Why Auth.isLoggedInAsync() in app.js?

angular-fullstack / generator-angular-fullstack

Yeoman generator for an Angular app with an Express server

https://awk34.gitbook.io/generator-angular-fullstack

6.12k stars 1.24k forks source link

Why Auth.isLoggedInAsync() in app.js? #847

Closed honkskillet closed 9 years ago

honkskillet commented 9 years ago

Just looking for a little clarification. What is the point of using 'Auth.isLoggedInAsync()' inside app.js?

.run(function ($rootScope, $location, Auth) {
    $rootScope.$on('$routeChangeStart', function (event, next) {
      Auth.isLoggedInAsync(function(loggedIn) { ...

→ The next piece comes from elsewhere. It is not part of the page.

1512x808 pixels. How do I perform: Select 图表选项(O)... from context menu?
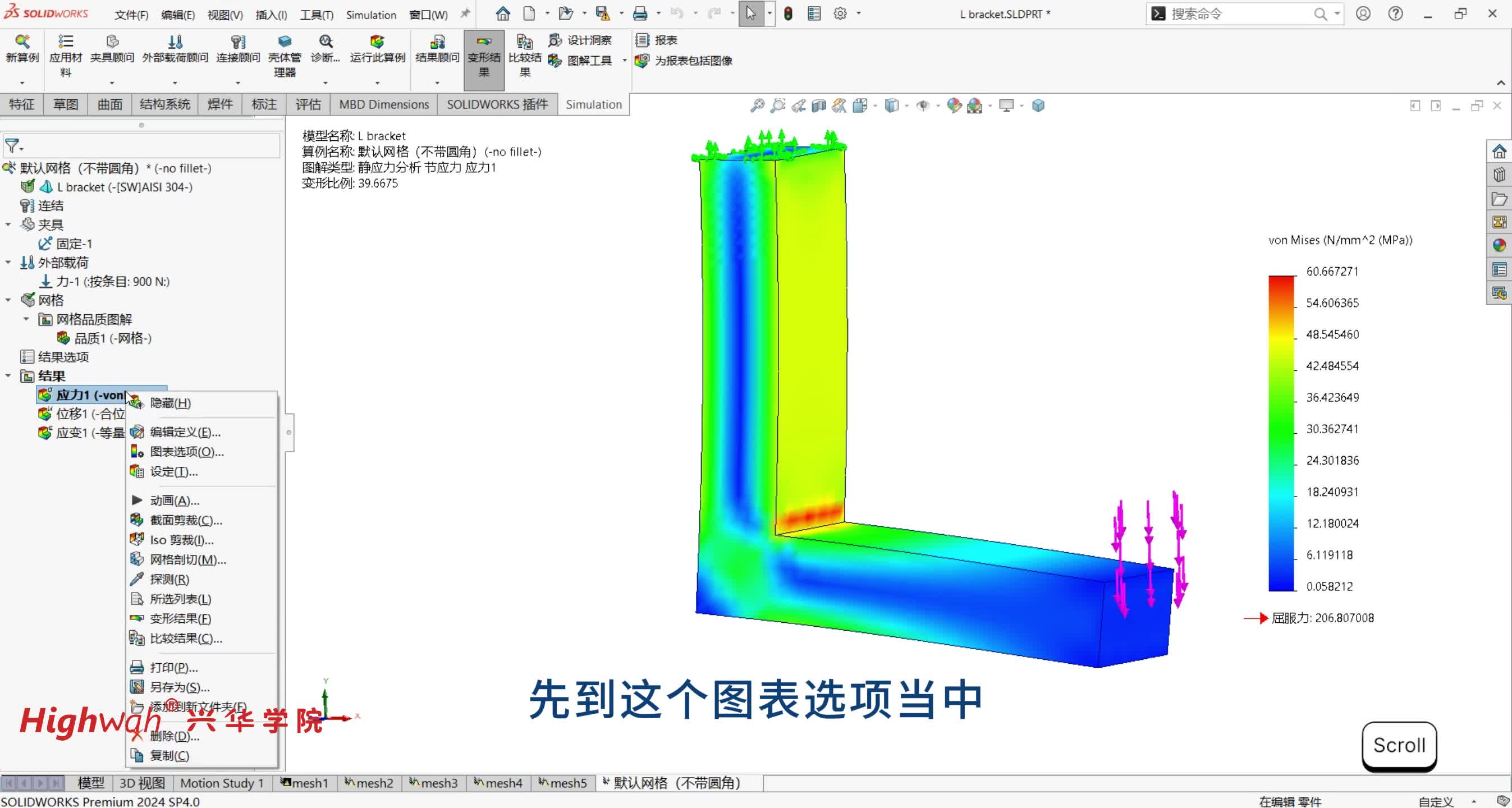[186, 452]
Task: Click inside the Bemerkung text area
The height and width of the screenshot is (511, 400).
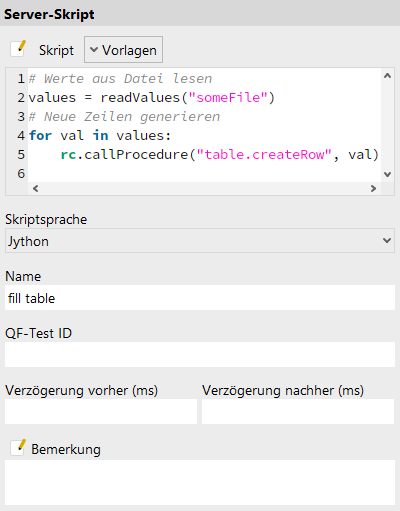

By checking logged in status in an async manner, it allows a request for a route that the user may not be authenticated for to be send, incurring unneeded overhead, no? I'm sure I'm just in need of sleep, but what is the use for check logged in status asynchronously?

Thanks.

ramdog commented 9 years ago

In addition to the unneeded overhead there is another issue: if a logged out user tries to go to a protected URL in the app directly (i.e. they type the URL into the browser or click a link they have) then $stateChangeStart (in the case of using ui-router in the generator configuration) will complete, the new state will load, and only when the promise is resolved will the user then get kicked back to the login page. This can result in a pretty ugly UI blip with the new template loading for a moment before redirecting the user.

It would be good if somehow there was a way to wait for the promise to resolve before completing the $state change. I'll try to look into it.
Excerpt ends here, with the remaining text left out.